Klasik realizmde devletlerin doğasıyla insan doğası arasında doğrudan ilişki kurulmaktadır. Buna göre, devletlerin doğası, insanların doğasından ayrı tutulamaz ve dolayısıyla devletlerin bencil ve çıkarcı olmaları, onlar› oluşturan insanların doğasından kaynaklanmaktadır. Devletin doğasını ve dolayısıyla politikanın doğasını anlamak için insan doğasına bakmak gerekir. Özellikle klasik realizm, uluslararası politikayı insan doğasıyla açıklamaktadır. Uluslararası politikayı insan doğasına bakışlarıyla uyumlu şekilde açıklayan savaş sonrası realistler Morgenthau ve Niebuhr, tıpkı bireyler gibi devletlerin de dış politikada güç ve çıkar peşinde olduklarını belirtmişlerdir. 

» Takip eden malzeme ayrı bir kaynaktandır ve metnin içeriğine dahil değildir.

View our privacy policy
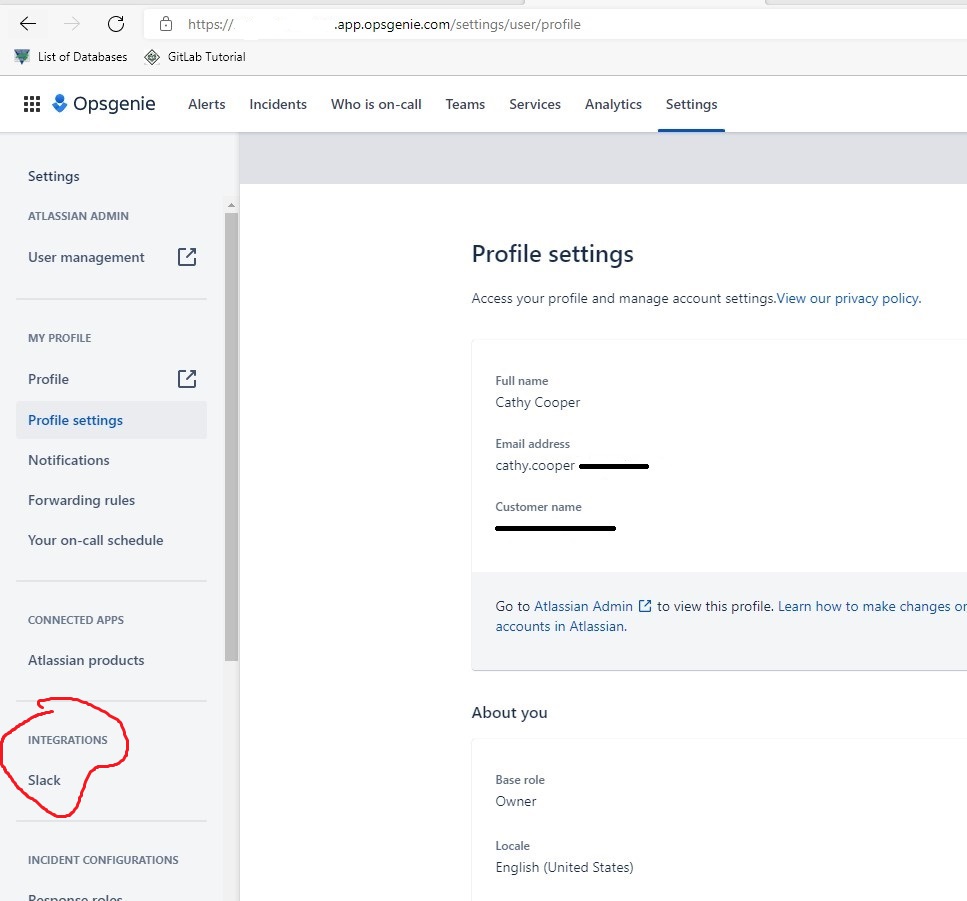 coord(847,298)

     Realizme göre devlet adamını yönlendiren faktörler korku, kuşku, güvensizlik, güvenlik ikilemi, üne kavuşma, saygınlık ve çıkar gibi unsurlardır.(SORU) 

     Morgenthau’ya göre, devlet, ulusal çıkar peşinde koşarken bireysel ilişkilerde geçerli olan ahlaki ilkeleri gözetmez. İkisinin birbirine karıştırılmaması gerekir. Devlet adamının öncelikli sorumluluğu ulusal devletin varlığını korumaktır ve onun yapması gerekenler bu noktada bir vatandaş olarak bireysel ilişkilerinde dikkate aldığı  ahlaki ilkelere ters düşebilir. Morgenthau’ya göre, devletler yine de kendi politikalarının ahlaki, diğer bir deyişle evrensel moral ilkelere uygun olduğunu ileri sürme eğilimindedirler. Bazıları ise bunu hukuki ya da dini ilkelerle bağdaştırmaya çalışır. Siyasal gerçekçiliğe (realizm) göre, dış politikalar gücün çıkar olarak tanımlandığı bir çerçeveye oturtulduğunda hem daha iyi anlaşılacak hem de devletleri bu tür siyasal ve moral aşırılıklardan koruyacaktır.  Morgenthau’ya göre ahlakın ve siyasetin alanları ayrıdır ve bunlar birbirine karıştırılmamalıdır. Siyaseti ve siyasal olan tanımlarken siyasal bir dil kullanılmalıdır. Morgenthau’ya göre, siyasetin dili çıkarla ilgili olmalıdır. 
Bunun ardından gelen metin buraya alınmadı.